ROWS.
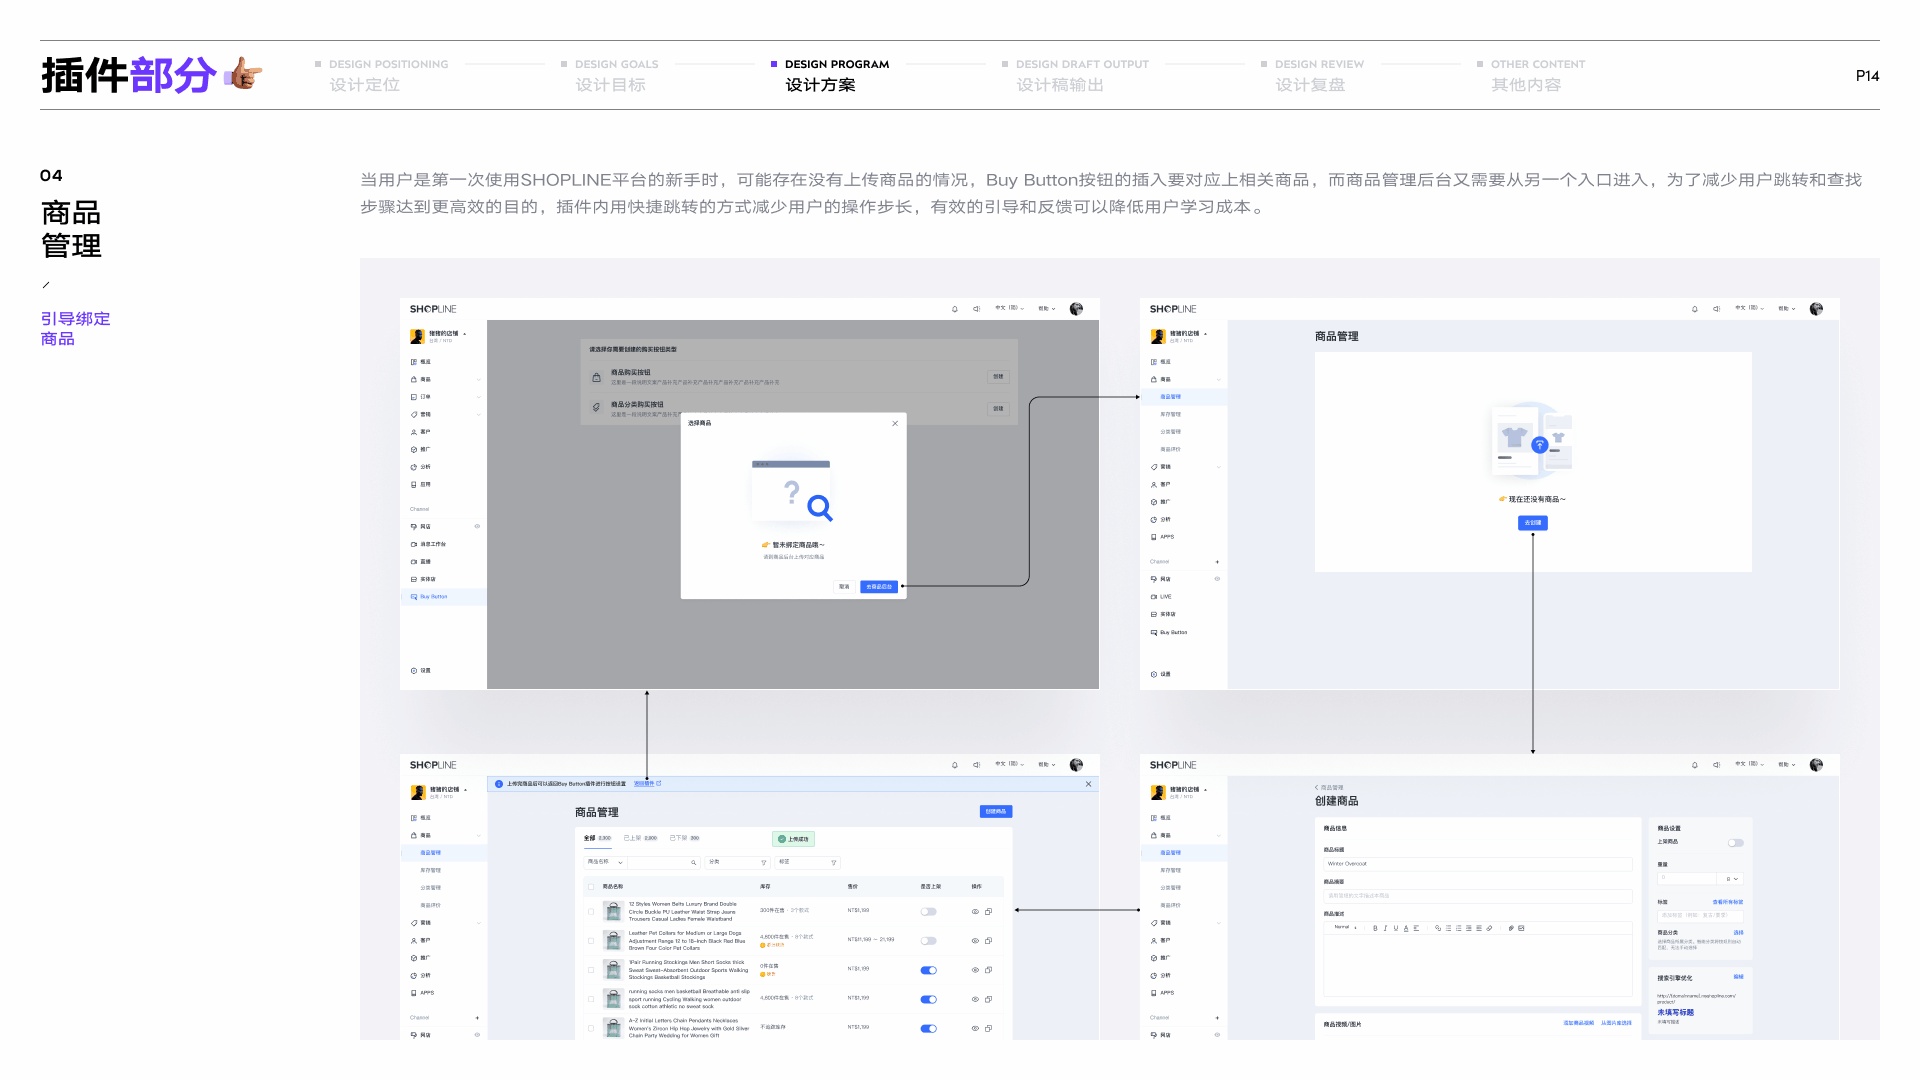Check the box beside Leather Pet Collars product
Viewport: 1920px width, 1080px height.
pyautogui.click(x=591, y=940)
--
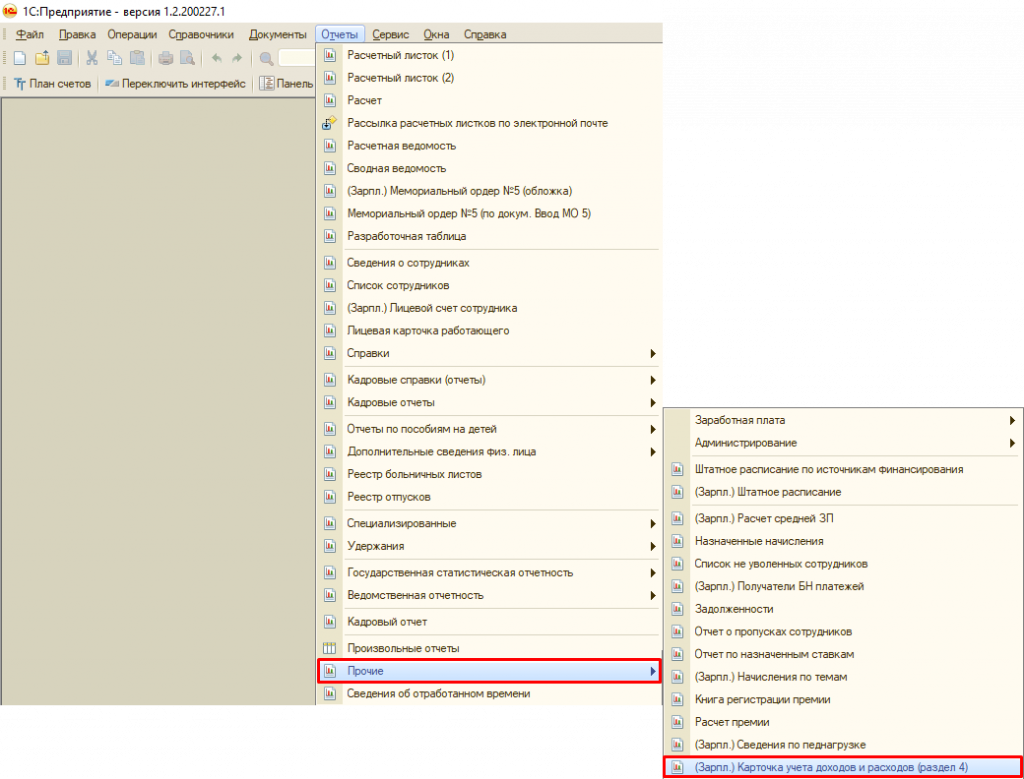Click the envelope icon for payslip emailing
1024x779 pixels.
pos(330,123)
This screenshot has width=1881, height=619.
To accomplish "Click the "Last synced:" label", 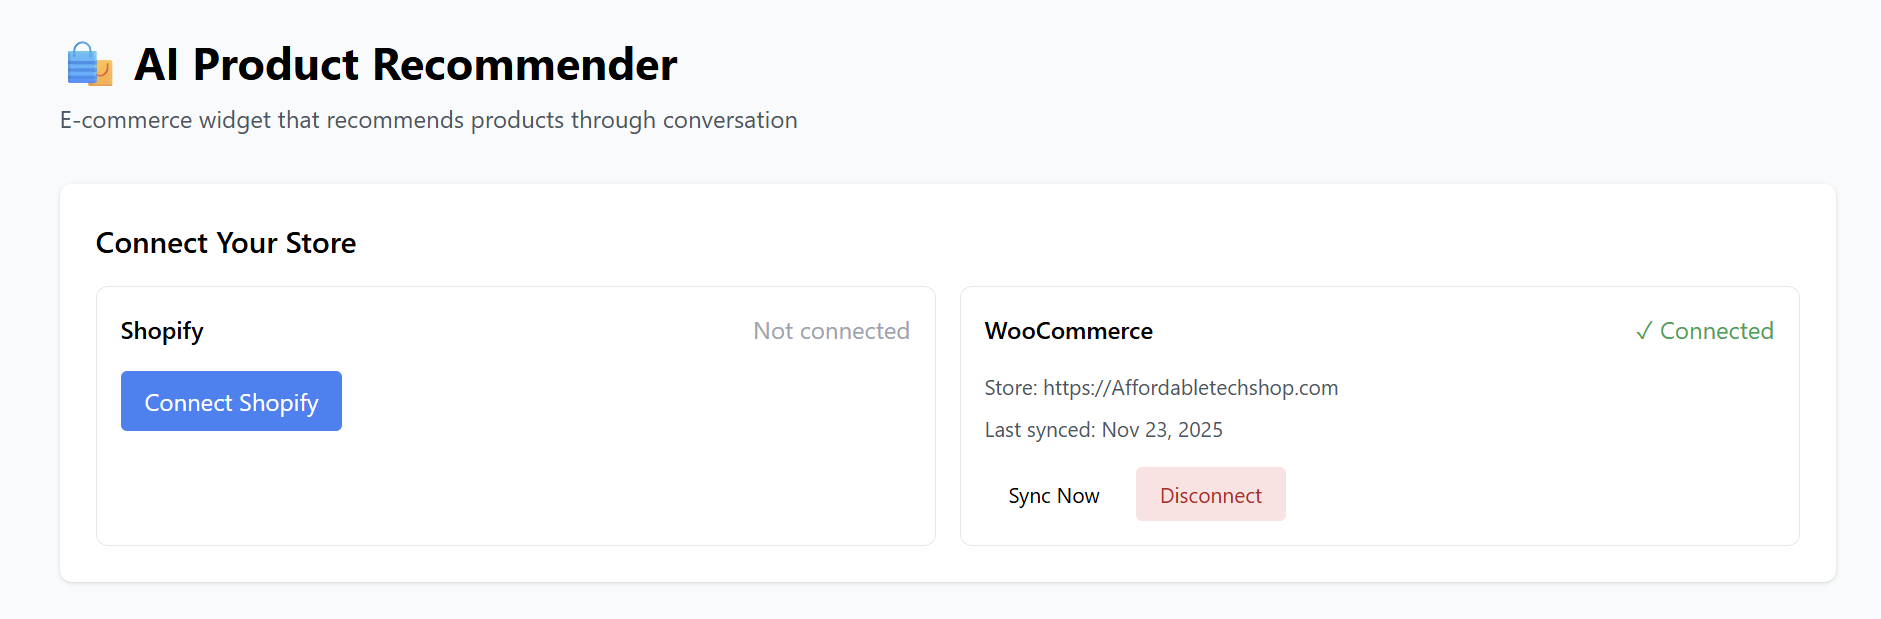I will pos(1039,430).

OBJECTIVE. Copy out word for word the part of the records that opens with the line containing "Check the box" and closes with the line containing "pyautogui.click(x=591, y=940)", both of those lines included. Leave the pictures out of your answer.

SOLUTION TO THE PROBLEM.
Check the box beside Leather Pet Collars product
Viewport: 1920px width, 1080px height.
pyautogui.click(x=591, y=940)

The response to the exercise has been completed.